Frances’ arguments about the dangers of inflating psychiatric conditions and psychiatric diagnosis are persuasive – maybe more so because he honestly admits to his own role in developing such an inflation. He is keenly aware of the risks of diagnostic inflation ‘because of painful firsthand experience’, he writes. ‘Despite our efforts to tame excessive diagnostic exuberance, DSM-IV had since been misused to blow up the diagnostic bubble’. He is particularly concerned about the exponential increase in the diagnosis of psychiatric conditions in children, writing: ‘We failed to predict or prevent three new false epidemics of mental disorder in children – autism, attention deficit, and childhood bipolar disorder. And we did nothing to contain the rampant diagnostic inflation that was already expanding the boundary of psychiatry far beyond its competence.’

Take Attention Deficit Hyperactivity Disorder (ADHD), which is ‘spreading like wildfire’. This diagnosis is applied so promiscuously that ‘an amazing 10 per cent of kids now qualify’, Frances writes. In the US, boys born in December are 70 per cent more likely to be diagnosed with ADHD than boys born in January. The reason diagnosing ADHD is so problematic is that it essentially is a description of immaturity, including symptoms such as ‘lack of impulse control’, ‘hyperactivity’ or ‘inattention’. Boys born in December tend to be the youngest in their school year group (in the US) and thus they are more likely to be immature. In the UK, the youngest children in a school classroom are born in August, and so here, August-born kids are more likely to be diagnosed with ADHD. We have medicalised immaturity.

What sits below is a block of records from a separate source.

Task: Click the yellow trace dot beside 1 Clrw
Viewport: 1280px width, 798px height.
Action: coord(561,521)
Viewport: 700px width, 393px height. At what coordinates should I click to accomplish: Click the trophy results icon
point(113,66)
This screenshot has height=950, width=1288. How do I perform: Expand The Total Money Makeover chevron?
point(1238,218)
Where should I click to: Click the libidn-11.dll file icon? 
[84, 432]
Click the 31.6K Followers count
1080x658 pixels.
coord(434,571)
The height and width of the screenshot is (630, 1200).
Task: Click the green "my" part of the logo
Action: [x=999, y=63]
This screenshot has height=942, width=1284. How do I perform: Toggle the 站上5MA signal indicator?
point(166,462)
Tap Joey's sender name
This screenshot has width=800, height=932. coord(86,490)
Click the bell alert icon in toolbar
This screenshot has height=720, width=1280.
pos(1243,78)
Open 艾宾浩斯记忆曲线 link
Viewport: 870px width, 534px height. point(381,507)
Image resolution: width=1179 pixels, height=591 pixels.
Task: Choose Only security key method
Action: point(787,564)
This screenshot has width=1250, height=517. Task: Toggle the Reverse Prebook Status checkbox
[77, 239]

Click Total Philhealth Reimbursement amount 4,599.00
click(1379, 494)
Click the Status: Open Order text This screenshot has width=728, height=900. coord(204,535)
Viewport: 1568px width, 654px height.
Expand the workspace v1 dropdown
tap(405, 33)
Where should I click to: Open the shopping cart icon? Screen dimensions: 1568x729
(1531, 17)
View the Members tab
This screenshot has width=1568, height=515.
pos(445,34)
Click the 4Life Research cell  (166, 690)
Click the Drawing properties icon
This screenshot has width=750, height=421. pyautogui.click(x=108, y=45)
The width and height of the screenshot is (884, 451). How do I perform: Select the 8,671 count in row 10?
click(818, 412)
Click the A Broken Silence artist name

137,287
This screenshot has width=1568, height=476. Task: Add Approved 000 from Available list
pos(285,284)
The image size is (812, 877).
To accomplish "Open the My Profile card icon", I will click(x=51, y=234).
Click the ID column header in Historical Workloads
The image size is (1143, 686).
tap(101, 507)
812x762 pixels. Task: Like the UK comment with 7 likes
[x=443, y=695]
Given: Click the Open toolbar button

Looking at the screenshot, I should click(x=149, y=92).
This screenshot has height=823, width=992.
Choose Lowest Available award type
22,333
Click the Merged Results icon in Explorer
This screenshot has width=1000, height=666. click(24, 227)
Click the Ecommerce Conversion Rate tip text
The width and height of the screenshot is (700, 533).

Until his colleagues started working on DSM-5, Frances had been ‘pretty much a dropout from psychiatry’ for almost a decade. But on hearing that DSM-5 was moving in ‘the wrong direction, adding new diagnoses that would turn everyday anxiety, eccentricity, forgetting and bad eating habits into mental disorders’, he felt compelled to get stuck in to the debate. ‘If a cautious and generally well-doneDSM-IV had probably resulted in more harm than good, what were the likely negative effects of a carelessly done DSM-5?’, he wondered.